In other words, the development of ProjectWeb can best be described as an instance of "bricolage," i.e. a constructive activity based on transforming and reshaping what is already in use, or creatively rearranging components to fulfill new purposes (Lanzara 1999). The French word bricolage means, "to use whatever resources and repertoire one has to perform whatever task one faces" (Weick 1993a). Invariably the resources are heterogeneous and less well suited to the exact project than one would prefer, but they are all there is. The materials are not project-specific, but, instead, they represent the contingent result of all of the previous uses to which those items have been put. The key to understand the nature of bricolage as an innovative activity is Levi-Strauss's statement that materials "are not known as a result of their usefulness; they are deemed to be useful or interesting because they are first of all known" (Levi-Strauss 1966, cited from Weick 1993a).
Bricolage is closely associated with improvisation.
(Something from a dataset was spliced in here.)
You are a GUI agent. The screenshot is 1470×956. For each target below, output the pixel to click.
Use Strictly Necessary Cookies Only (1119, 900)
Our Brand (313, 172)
Improvisation increases the chances that bricolage will occur because there is less time to obtain the necessary materials and resources in advance. Bricolage and improvisation are not synonymous, however, as bricolage (at least in theory) can occur in nonimprovisational contexts (Miner et al. 2001).
In summary, the development process we have described and analyzed here differs remarkably from the orderly, structured paths that most current IS theories and methods tend to assume. Instead, we have observed a more emergent, more spontaneous, more open-ended and more continuous process involving bricolage, unjustified trial an error, small-scale practical experiments, local readjustments, and improvisations. The process has been shaped more by action than by plans, and more by attention than by intention.
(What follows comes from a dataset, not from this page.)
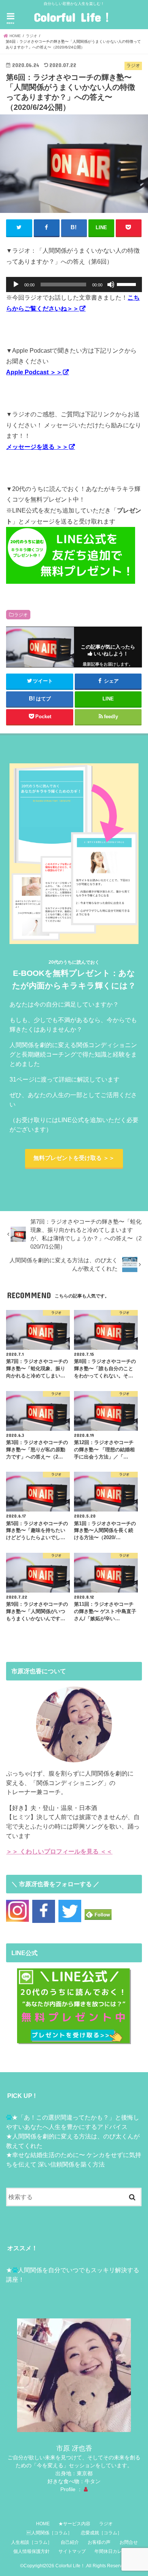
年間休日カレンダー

As already mentioned in the introduction, we realize that this study is exploratory, that ProjectWeb belongs to a special class of information systems (WIS) and that this fact may limit the generality of our findings. Consequently, future research should engage in careful testing of our concepts and relationships in other ISD contexts.
p.61-62 Conclusion
The case of ProjectWeb provides an occasion to think more carefully about the way we conceptualize ISD. We believe it is about time to dismiss the tradition of viewing ISD as an inherently rational, methodical and orderly process. System development processes, in our experience, are never very tidy, neat or sensible, and the importance and value of system development methods in practice are vastly overestimated (Bansler & Bodker 1994, Ciborra 1998, Fitzgerald 1998, Gasson 1999, Truex et al. 2000). System developers and users find themselves in a more complex, less stable and less well-understood world than assumed by most IS researchers. They are placed in a world, which does not always make sense and over which they often have only modest control.
Thus, there is a pressing need to develop an alternative theoretical perspective on ISD - a perspective that takes the messy reality of systems development practice seriously and makes it possible to grasp its non-methodical, un-planned and fortuitous aspects. We believe that the concepts of sensemaking, improvisation and bricolage proposed here constitute a useful starting point for developing such a perspective. They offer a theoretical lens for examining how people cope with ISD in practice and explaining why methods and plans have limited value in most real-life situations.